### Work required
Once the line containing "Select OAuth 同意画面" is found, copy it and each subsequent line exactly. Stop at the end of the records below.

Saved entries

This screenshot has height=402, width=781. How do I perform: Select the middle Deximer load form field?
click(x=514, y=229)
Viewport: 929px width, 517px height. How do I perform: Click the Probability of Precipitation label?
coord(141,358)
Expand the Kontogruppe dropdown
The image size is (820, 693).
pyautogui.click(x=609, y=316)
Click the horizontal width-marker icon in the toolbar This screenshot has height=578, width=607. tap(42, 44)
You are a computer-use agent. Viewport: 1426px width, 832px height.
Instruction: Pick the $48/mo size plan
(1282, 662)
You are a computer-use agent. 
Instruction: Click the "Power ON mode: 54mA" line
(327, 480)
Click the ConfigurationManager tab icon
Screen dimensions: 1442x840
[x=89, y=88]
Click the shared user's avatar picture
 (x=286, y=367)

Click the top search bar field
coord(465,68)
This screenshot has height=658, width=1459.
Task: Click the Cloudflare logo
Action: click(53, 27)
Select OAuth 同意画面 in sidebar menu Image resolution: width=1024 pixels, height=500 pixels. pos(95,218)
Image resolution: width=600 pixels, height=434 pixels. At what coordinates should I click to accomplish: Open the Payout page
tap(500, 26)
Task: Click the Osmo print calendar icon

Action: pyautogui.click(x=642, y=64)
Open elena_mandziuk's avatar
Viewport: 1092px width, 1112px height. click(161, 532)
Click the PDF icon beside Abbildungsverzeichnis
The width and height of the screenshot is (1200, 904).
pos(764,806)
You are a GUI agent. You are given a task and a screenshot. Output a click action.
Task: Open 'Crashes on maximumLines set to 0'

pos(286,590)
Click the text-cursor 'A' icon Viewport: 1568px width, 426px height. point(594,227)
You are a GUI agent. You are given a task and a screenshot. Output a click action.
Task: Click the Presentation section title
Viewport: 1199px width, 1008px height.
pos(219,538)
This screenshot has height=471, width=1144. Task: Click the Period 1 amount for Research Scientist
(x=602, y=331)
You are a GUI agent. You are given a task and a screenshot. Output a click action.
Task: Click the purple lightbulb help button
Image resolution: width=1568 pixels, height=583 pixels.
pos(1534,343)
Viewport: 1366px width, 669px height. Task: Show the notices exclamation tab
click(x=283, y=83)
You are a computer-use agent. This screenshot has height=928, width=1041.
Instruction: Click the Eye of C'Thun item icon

### Exercise response
Select OAuth 同意画面 in sidebar menu Image resolution: width=1024 pixels, height=500 pixels. pos(95,218)
Image resolution: width=600 pixels, height=434 pixels. At what coordinates should I click to accomplish: Open the Payout page
tap(500, 26)
Task: Click the Osmo print calendar icon

Action: pyautogui.click(x=642, y=64)
Open elena_mandziuk's avatar
Viewport: 1092px width, 1112px height. click(161, 532)
Click the PDF icon beside Abbildungsverzeichnis
The width and height of the screenshot is (1200, 904).
pos(764,806)
You are a GUI agent. You are given a task and a screenshot. Output a click action.
Task: Open 'Crashes on maximumLines set to 0'

pos(286,590)
Click the text-cursor 'A' icon Viewport: 1568px width, 426px height. point(594,227)
You are a GUI agent. You are given a task and a screenshot. Output a click action.
Task: Click the Presentation section title
Viewport: 1199px width, 1008px height.
pos(219,538)
This screenshot has height=471, width=1144. Task: Click the Period 1 amount for Research Scientist
(x=602, y=331)
You are a GUI agent. You are given a task and a screenshot. Output a click action.
Task: Click the purple lightbulb help button
Image resolution: width=1568 pixels, height=583 pixels.
pos(1534,343)
Viewport: 1366px width, 669px height. Task: Show the notices exclamation tab
click(x=283, y=83)
You are a computer-use agent. This screenshot has height=928, width=1041.
Instruction: Click the Eye of C'Thun item icon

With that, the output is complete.